The concept of UPnP is an extension of plug-and-play, a technology for dynamically attaching devices directly to a computer, although UPnP is not directly related to the earlier plug-and-play technology. UPnP devices are “plug-and-play” in that when connected to a network they automatically establish working configurations with other devices.
The UPnP architecture allows device-to-device networking of personal computers, networked home appliances, consumer electronics devices and wireless devices. It is a distributed, open architecture protocol based on established standards such as the Internet Protocol Suite (TCP/IP), HTTP, XML, and SOAP. UPnP control points are devices which use UPnP protocols to control UPnP devices.
The UPnP architecture supports zero configuration networking. A UPnP compatible device from any vendor can dynamically join a network, obtain an IP address, announce its name, convey its capabilities upon request, and learn about the presence and capabilities of other devices. Dynamic Host Configuration Protocol (DHCP) and Domain Name System (DNS) servers are optional and are only used if they are available on the network. Devices can disconnect from the network automatically without leaving state information.
UPnP was published as a 73-part international standard, ISO/IEC 29341, in December, 2008.
What does this mean? well simply a UPnP device can tell the UPnP enabled firewall or router can open the ports without your knowledge – WITHOUT ANY AUTHENTICATION!
This is why back in 2002, Juniper Networks issued the following statement about their lack of support for UPnP in their devices:
SUMMARY:Support for Universal Plug and Play (UPnP)
PROBLEM OR GOAL:Universal Plug and Play Some chat programs are UPnP aware
SOLUTION:NetScreen investigated UPnP, and have decided not to embrace this technology (as of mid 2002). Several factors went into this decision: a compromised host (say, with a trojan) could open the firewall entirely and permit other attacks and intrusions; all of the UPnP specs indicated that it is designed for the residential environment which is not NetScreen’s target market.
So how do they do it?
Follows is a series of images that show how it can be done. I will *not* be showing how to manipulate a UPnP firewall remotely, I will also not be doing this remotely as my network is secure against things like UPnP especially as my border is protected with a Juniper SSG520.

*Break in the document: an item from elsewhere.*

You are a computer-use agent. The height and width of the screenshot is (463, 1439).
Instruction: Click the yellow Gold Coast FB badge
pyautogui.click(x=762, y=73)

First the D-Link DNS-325 NAS…
Now the Dreambox DM500HD (Remembering where the password is the default is ‘dreambox’ – which the malware “linux.darloz” is known to exploit):
The DM800 will work the same way, and in fact one could even install their own spamming program or proxy server using these set top boxes as this video will show:
Until both manufacturers and end users understand the security risks of devices on the Internet any device is is an attack vector for spammers and hackers, and as that device may not be monitored you could have the FBI, NSA, Interpol or Australian Federal Police (or other law enforcement) come knocking on your door to arrest and jail you for something you know nothing about… Like trying to hack a nuclear reactor in Korea…
The final word…
I don’t have an Internet enabled fridge, and unless a manufacturer “donated” one to me I doubt I’ll ever have one (and no, I don’t need a new fridge, my Samsung 2009 side-by-side is perfect for my needs).. so no I can’t show you how to hack a fridge, just the same way I couldn’t show my employer. All I know is, “yup there is at least one out there that is hacked” it might not be the fridge is hacked, it might be another device sharing the connection, but the spamming host is showing an Internet enabled fridge when querying it… one can only draw conclusions.